An ant pupa is a sealed capsule. No eyes, no locomotion, no functional nervous system in the decision-making sense. It sits inside its cocoon while adult workers tend the brood chamber. It cannot flee, fight, or communicate in any way that would normally be described as a decision.
Cremer and colleagues, publishing in Nature Communications in 2025, found that terminally infected ant pupae upregulate two non-volatile cuticular hydrocarbons — tritriacontadiene and pentatriacontadiene — that trigger nestmate workers to unpack the cocoon, puncture the pupal body, and spray formic acid. The pupa signals its own destruction. Removing the hydrocarbons prevents unpacking. Adding them to healthy pupae triggers it. The signal is necessary and sufficient.

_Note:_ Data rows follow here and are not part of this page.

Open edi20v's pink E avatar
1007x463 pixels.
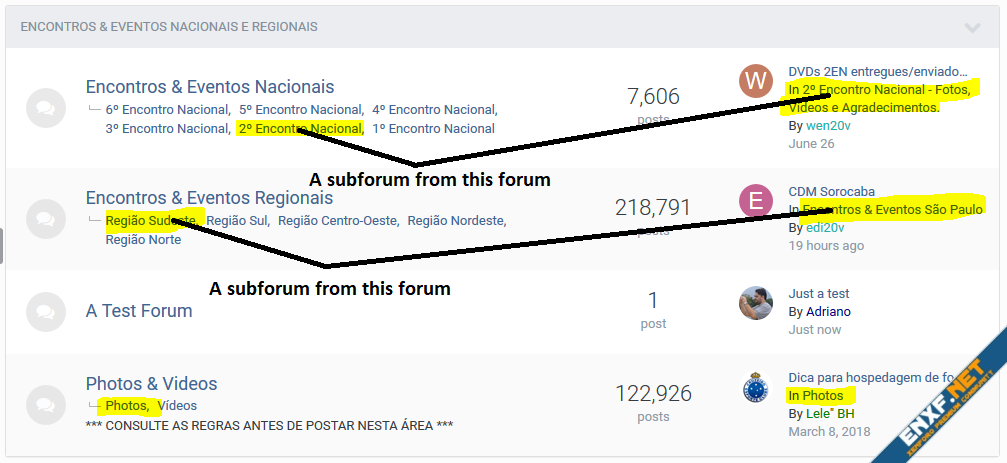(756, 201)
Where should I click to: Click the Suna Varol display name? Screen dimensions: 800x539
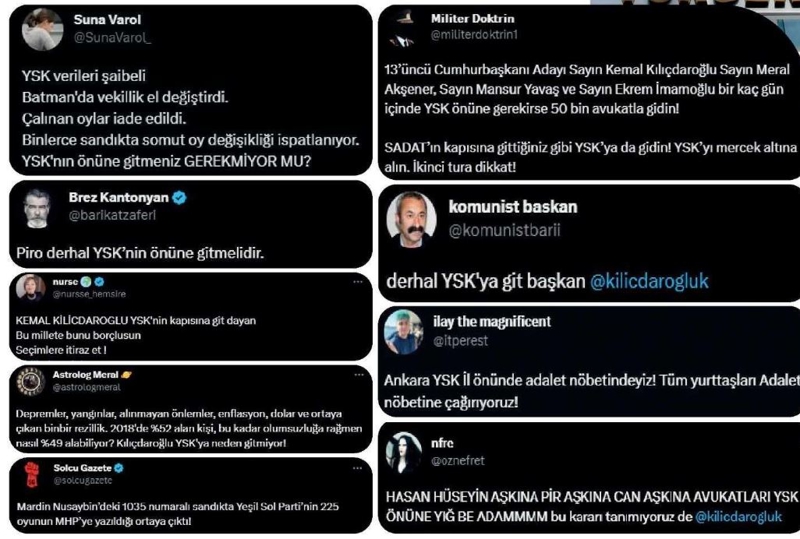point(107,20)
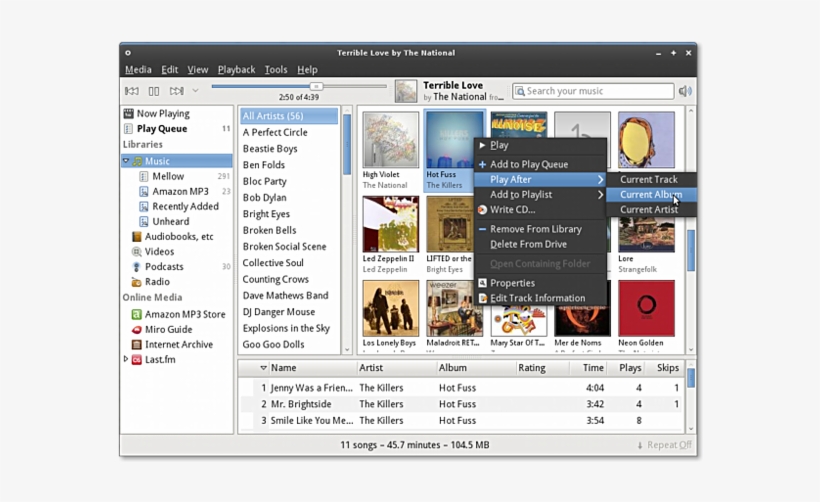Click Add to Play Queue
The width and height of the screenshot is (820, 502).
coord(528,164)
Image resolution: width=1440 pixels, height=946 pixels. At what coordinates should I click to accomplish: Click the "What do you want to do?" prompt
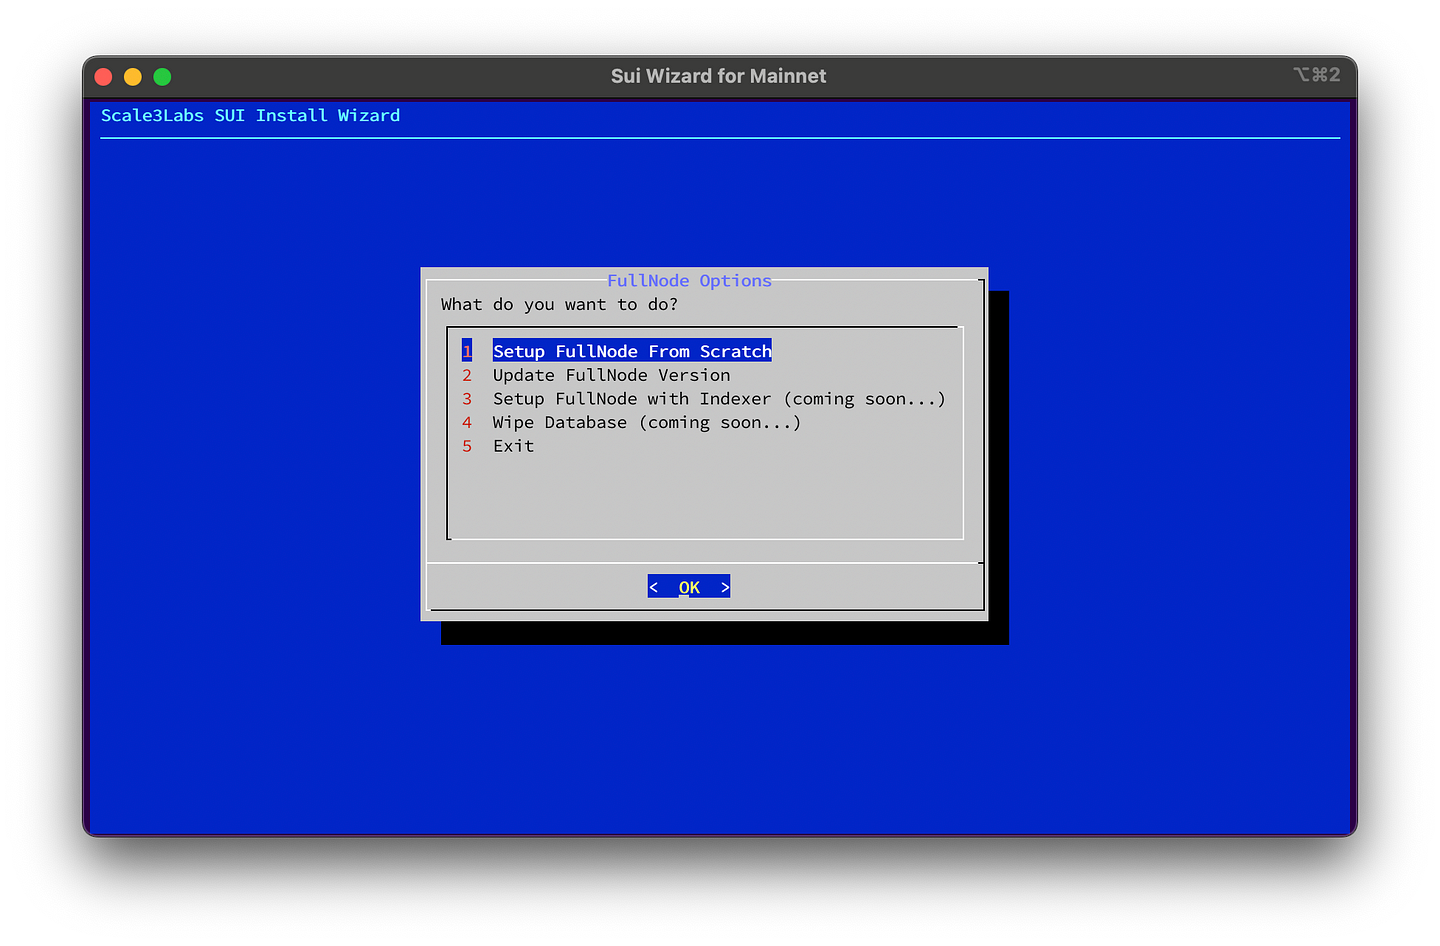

The signal is also conditional. Queen pupae, which have stronger immune systems, do not produce it. Their infections are contained. Worker pupae, whose immune capacity is lower, produce the signal only when pathogen replication overwhelms their defenses. The hydrocarbons are not a general distress call. They are a verdict — a chemical assessment that immune containment has failed and destruction is the colony's better option.
What makes this structurally interesting is the decision architecture. The standard model of altruistic self-sacrifice in social insects — the worker who stings and dies, the soldier who blocks the tunnel — requires an adult brain making something like a behavioral choice. The pupa has no such apparatus. The verdict is molecular: infection exceeds threshold, hydrocarbon profile shifts, workers respond. No cognition. No choice in any conventional sense. The decision is encoded in the immune-to-cuticle chemical cascade, and it executes correctly — distinguishing containable from terminal infections, worker from queen immune capacity.
The implication is that the cognitive framework for understanding decisions is too narrow. What looks like it requires evaluation, judgment, and self-sacrifice can be implemented as a chemical threshold detector driving a surface-chemistry change. The pupa doesn't decide to die. Its immune system fails to suppress a signal that its cuticle chemistry was always capable of producing. The restraint was the immune response. When the restraint fails, the signal is the default.
The colony's hygiene system doesn't wait for a brain to make the call. It waits for an immune system to stop preventing one.